Today we had our pre-move survey.
A guy turned up at the door, walked around our house noting down the things we want shipped overseas, and then left.
I couldn’t see what he was writing, but I knew what he was thinking. It was written all over his face. And I knew it because I was thinking the same thing:
“These people have a lot of crap.”
We have a small container that we can ship to California, so we’ve had to be selective about what goes in. Everything that doesn’t make the cut will travel in our suitcase, apart from the kilo of Custard Creams we’ll be trafficking inside our bodies. The container is loaded on a ship and sailed over. I’m told it will take 11 weeks to arrive. Nearly 3 months! God knows what they’re sailing it on – a rubber duck, maybe.
It’s been a ruthless and sometimes emotional process, cutting down, weeding out and selecting our most prized possessions to take with us. And it turns out we differ on what those things are.
As I sort through our stuff, I’ve been asking myself: is this thing worth waiting 3 months for?
Alex on the other hand applies a more relaxed filter. She asks herself: do I like this?
This has set us on a collision course. The highlight was a row over how many decorative bowls we need, which must have been a great evening’s entertainment for our neighbours.
But thankfully, this process has revealed some home truths:
1. We’re both making sacrifices, and we both have concerns we need to work through. But Alex is giving up the most. She’s putting her career on ice and leaving her support network behind. While I’m at work, she’ll be on her own with the kids, no network to lean on, no job to apply herself to. I know that she’ll build a great life for us all, but it will take time for her to find her feet, and in that period, things will be tough.

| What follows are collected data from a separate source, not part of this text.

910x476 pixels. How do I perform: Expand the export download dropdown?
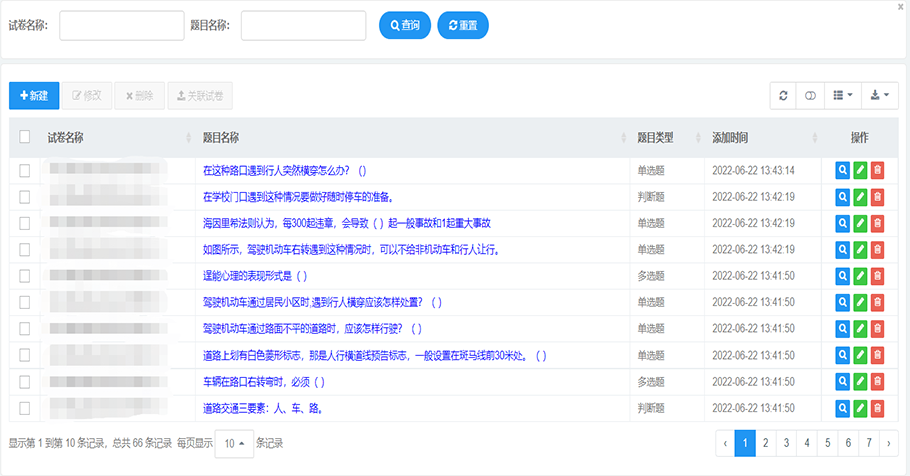(x=881, y=95)
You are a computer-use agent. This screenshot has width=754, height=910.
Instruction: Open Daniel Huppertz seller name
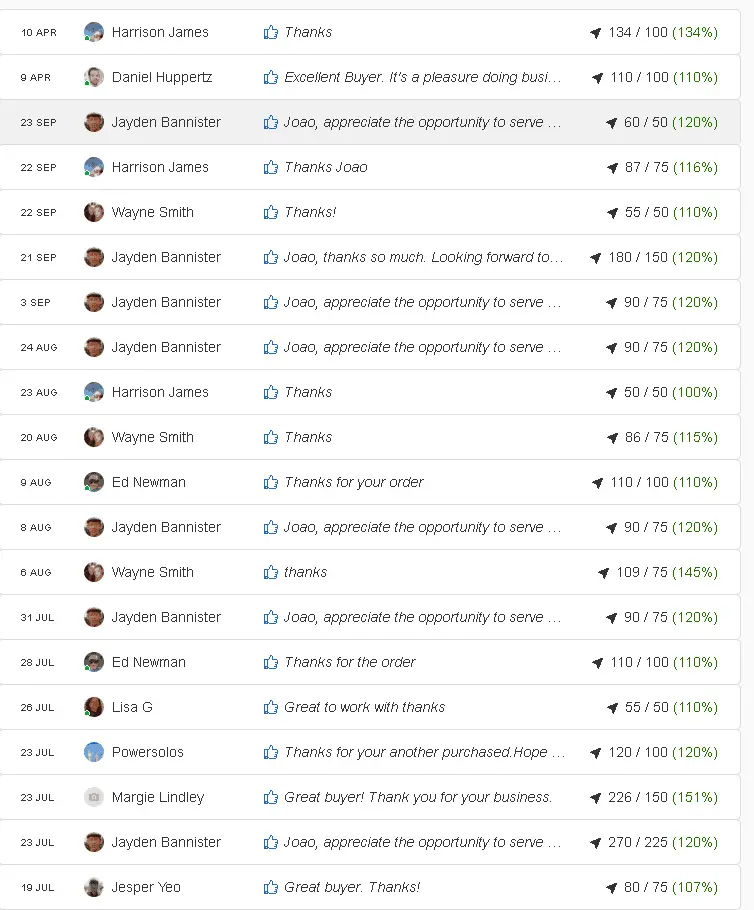click(162, 77)
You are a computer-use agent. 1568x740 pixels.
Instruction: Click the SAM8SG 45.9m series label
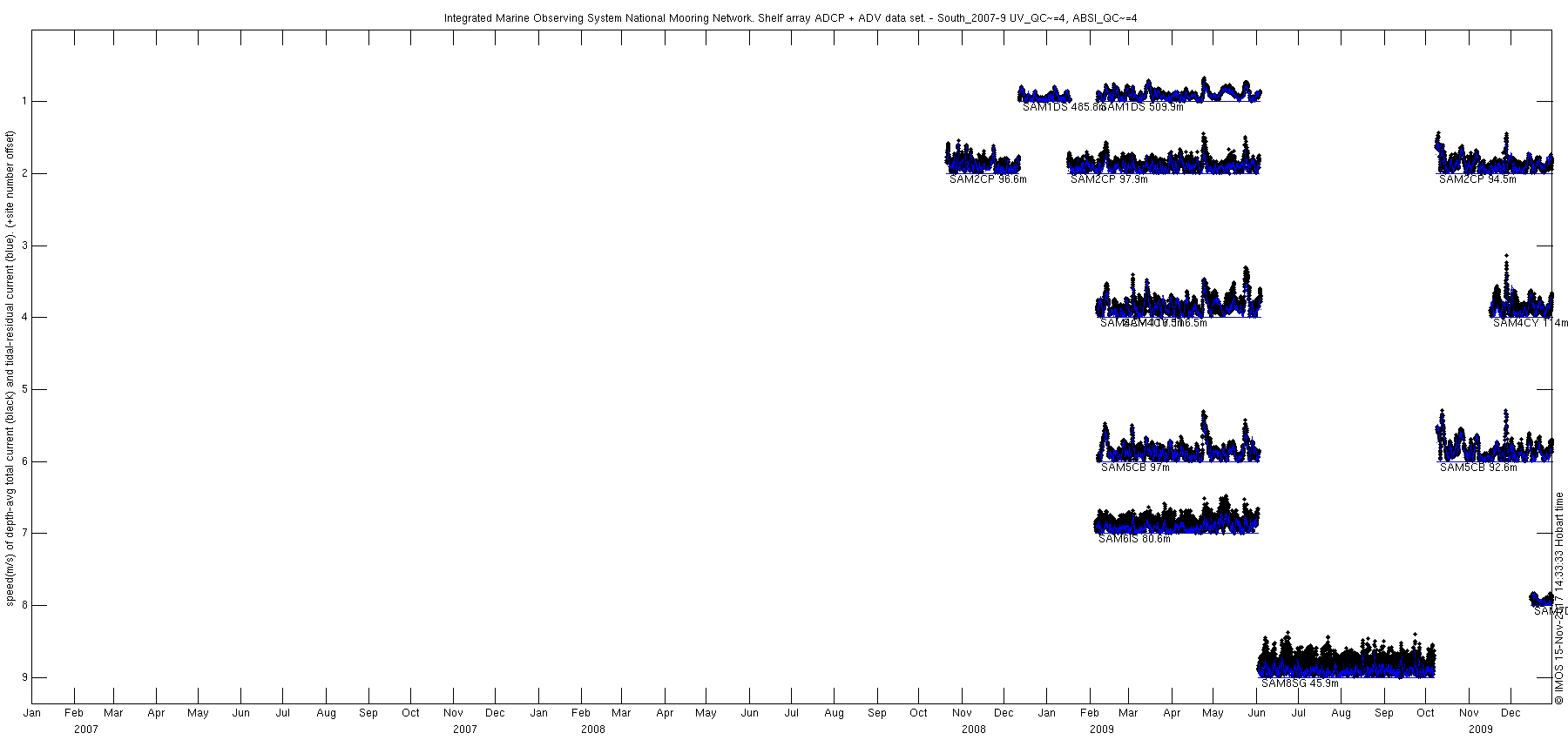(x=1300, y=683)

2. There are items that matter to her, and very simply, that’s all that matters. I may not like them and will secretly plot their mysterious disappearance before blaming the cleaning lady, but they’re important to her. And so, they’re important to me. She’s already giving up a lot for me – I shouldn’t ask her to give up more.
3. Having only a small allowance is a blessing in disguise. It forces us to take the most important memories of home, but leave plenty of space to create some new ones.
So Alex, good news. You do get to take that hideous clay vase, those loathsome cowbell heart things, and the freaky-looking Babushka pepper mill, after all.
Unless I don’t accidentally break them first, of course.